We've had great success with a number of clients where we just talked to them beforehand. We talked to their developers and asked them questions about common vulnerabilities, like "do you know what SQL Injection is and how do you defend against it in your application?". Based on the responses we receive we can make a fairly educated guess about the likely resilience of the application to attack.
Does that mean we shouldn't pentest it? Not necessarily, a lot of clients still like to know "how bad it is" and penetration testing can help to make it real and get it on the agenda. I get that, this isn't a utopia where boards just *get* the need to spend money on theoretical issues.
Penetration Test Options
But there are options. We did some work with a start-up software-based business recently which we broke into two phases. The first was a short, time-limited penetration test of their web application. Essentially an OWASP Top Ten tyre-kicker focused on breadth rather than depth. The second phase was a review of their processes, understanding of security, software development lifecycle, system configuration and so on.
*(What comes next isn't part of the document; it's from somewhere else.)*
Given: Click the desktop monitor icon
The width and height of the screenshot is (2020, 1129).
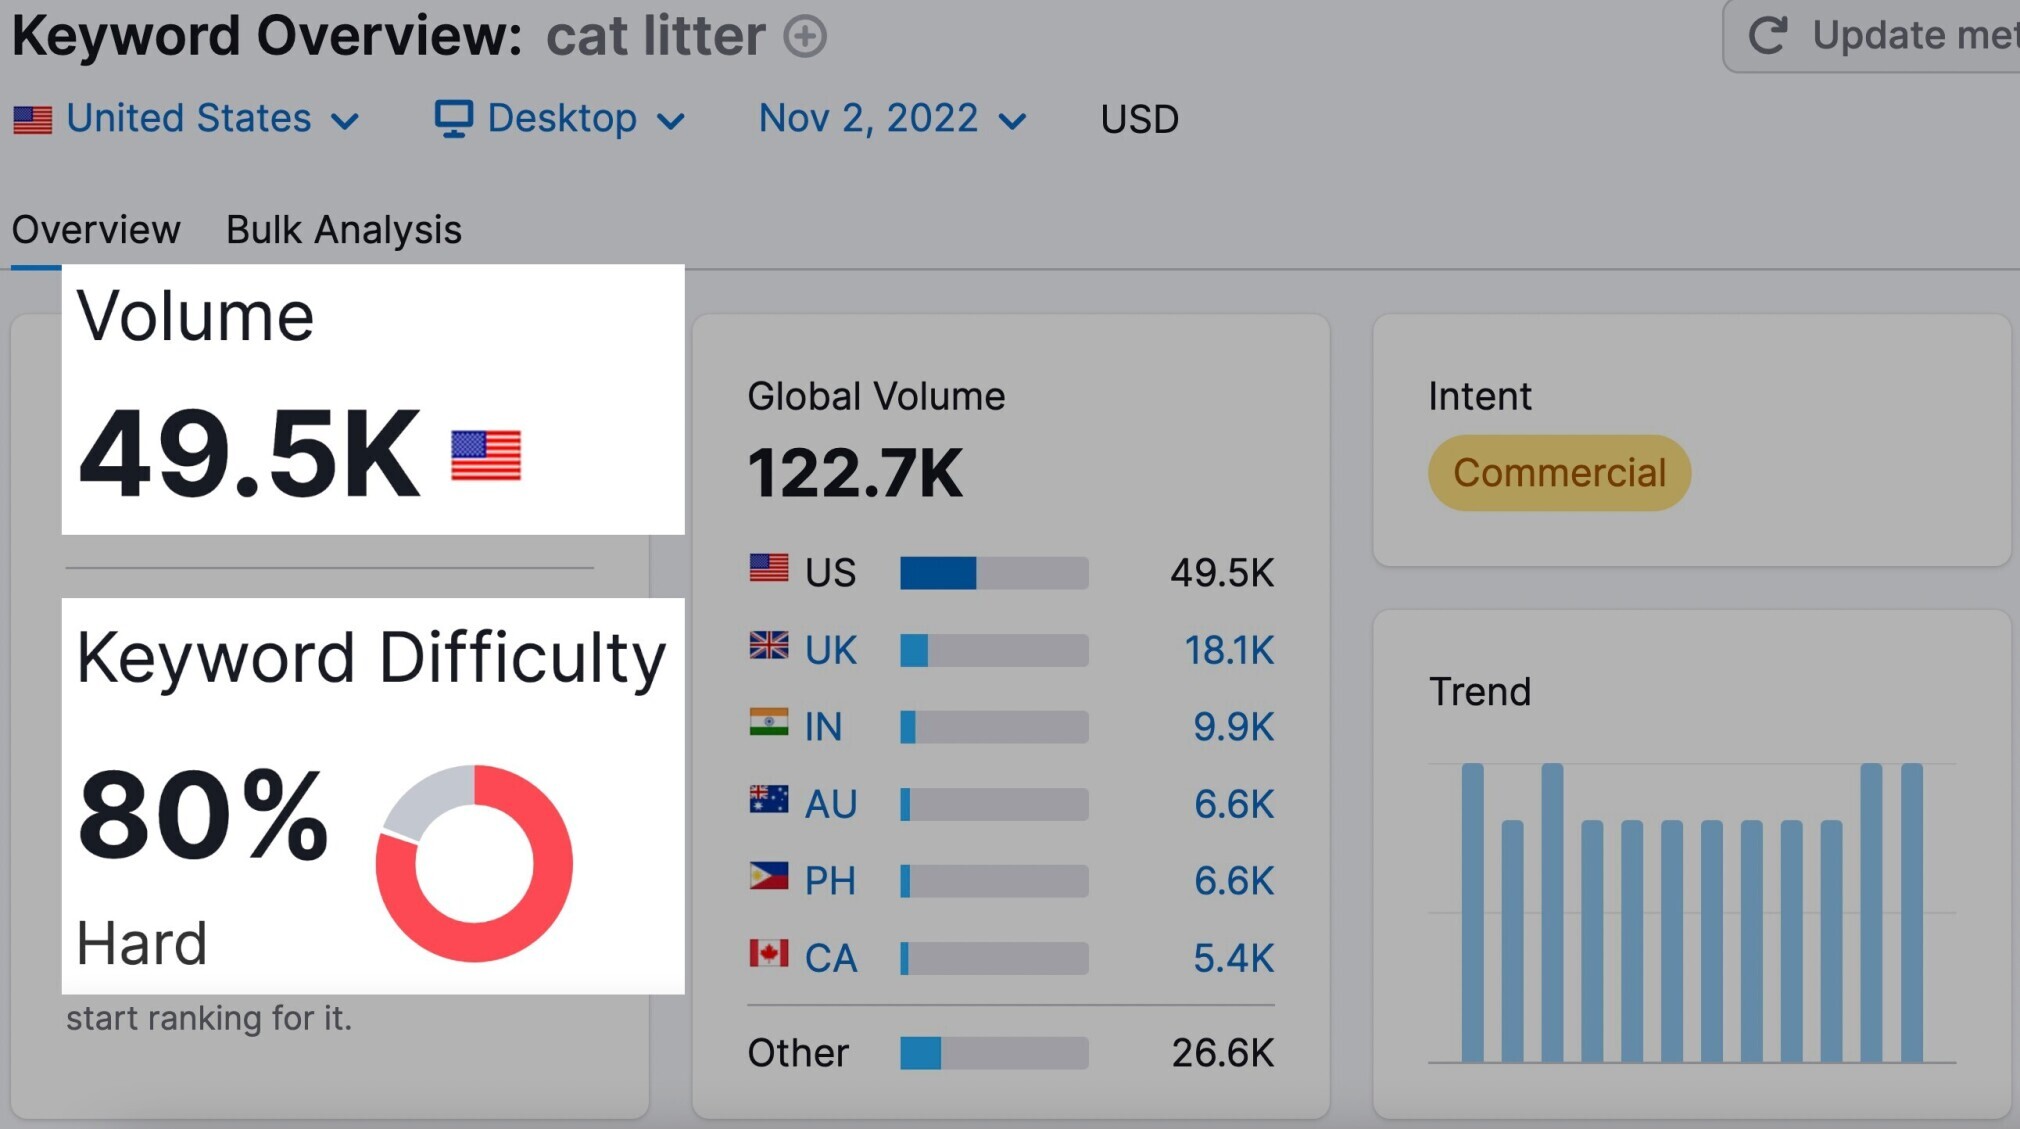Looking at the screenshot, I should click(x=453, y=119).
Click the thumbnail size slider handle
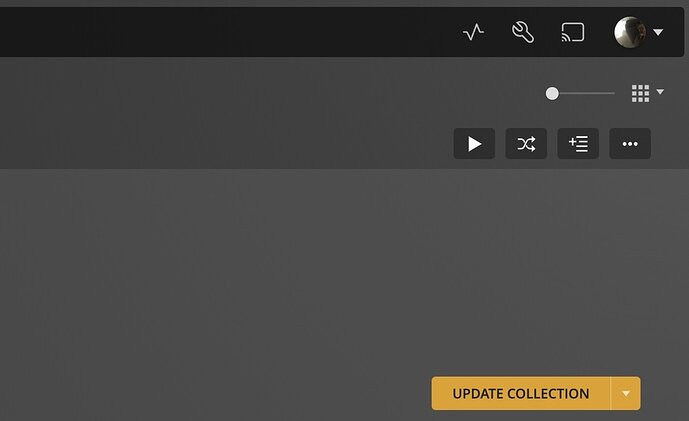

This was great for these guys. To assess the app fully was probably five days work. We did a two day test, found a few critical issues and then talked to them about what we'd found and sought to understand how these issues had occurred. Our report was then focused on short, medium and long term goals to improve their overall security approach rather than a massive list of individual issues to wade through. Although they did of course remediate the issues identified as well, but from a root cause perspective.
Consider all your options. Talk to your penetration testing company, talk to us! Make sure you are getting the right solution for your business.
So, to sum up, a penetration test simulates a real attack against your systems.
What defines a real attack will depend on your organisation but certainly there is commonality, particularly across industry sectors.
A penetration test should probably form part of your overall assurance programme but isn't necessarily the best place to start.